The Answer Finding Task

Consider the following question:

What versions of Firefox does InfoSphere Information Server 1.3 support?

An IBM support page answers this question by saying:

If you open the InfoSphere Information Server Web Console with Internet Explorer 11, you may get the error message: IBM InfoSphere Information Server supports Mozilla Firefox (ESR 17 and 24) and Microsoft Internet Explorer (version 9.0 and 10.0) browsers.

For some applications, finding this document might be enough to be useful. For many though, it would be better to also emphasize or highlight the exact answer: “ESR 17 and 24”.

The example above is an explicit question, but it could also be phrased as in implicit question:

InfoSphere Information Server 1.3 Firefox versions

This query is not grammatically a question, but it does have roughly the same meaning. So we would expect the same answer to this one too.

The answer in these examples (“ESR 17 and 24”) is a literal string within the text. This is a defining characteristic of answer finding: it finds answers in the text itself. It does not create new answers by drawing inferences. For example, if you asked an answer finding system “What is 4 plus 7?” it would not be able to give you a correct answer unless that system had some text that explicitly said that 4 plus 7 equals 11. The text would not need to use those exact words, but it would need to say something to that effect.

Research in Answer Finding

Photo by Michael Longmire from Unsplash: A microscope, used here to symbolize research

Finding answers in a collection of text requires finding relevant chunks of text and finding answers within those chunks. These two subtasks are often addressed using separate technologies. Finding relevant text is generally referred to as search. Search is often done using Information Retrieval capabilities such as Apache Lucene. Information Retrieval typically involves counting how many times each word in the query matches the target text. Information Retrieval gives more weight to terms that appear infrequently in the collection of documents. The combination of how many terms matched and how infrequent each of the matching terms were is used to rank search results.

Finding an answer within a single chunk of text (e.g. a paragraph) is sometimes referred to as “machine reading comprehension”. The task resembles the reading comprehension task that is common in standardized testing of children. The system gets a passage and a question and answers the question. With that said, most “reading comprehension” tests for children involve inferring an answer, not just finding an answer.
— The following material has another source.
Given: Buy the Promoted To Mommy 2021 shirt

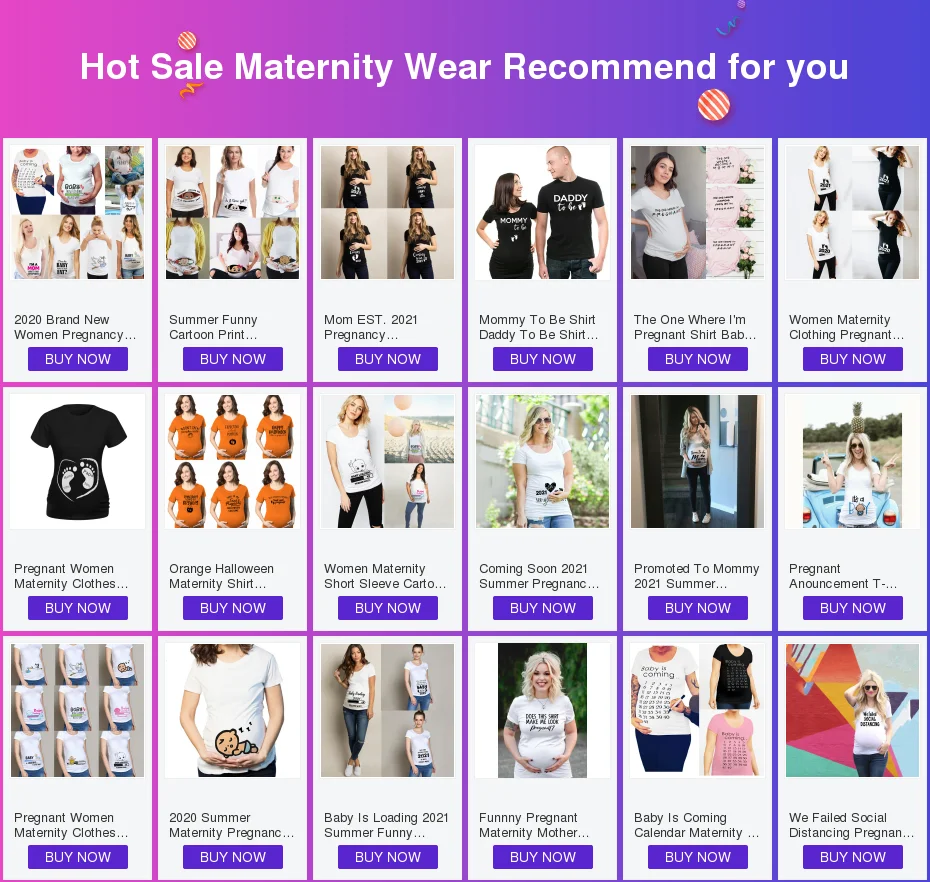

So “machine reading comprehension” is an imperfect label for a component that finds an answer in a passage. However, it is commonly used to describe technology of this sort in a variety of scientific publications.

Popular data sets for testing such systems include Google Natural Questions data set (for English) and the TyDi data set (for 10 other typologically different languages including Bengali, Russian, Finnish, etc. and even low resource languages e.g. Swahili). You can learn more about the data sets and see which research systems are effective at those links. The leaderboards on the corresponding pages show which systems are doing the best on the data at a given time. GAAMA (acronym for Go Ahead Ask Me Anything) from IBM Research, which is trained on top of a large multilingual language model called XLM-RoBERTa, is generally at or near the top of the ranking for finding short answers.

Answer Finding in IBM Watson Discovery

The answer finding capability in IBM Watson Discovery starts with search. It uses Information Retrieval technology to find documents and passages. Next Watson Discovery calls its GAAMA model. Using that model, it extracts answers from the passages. Finally, it returns the documents, passages, and answers.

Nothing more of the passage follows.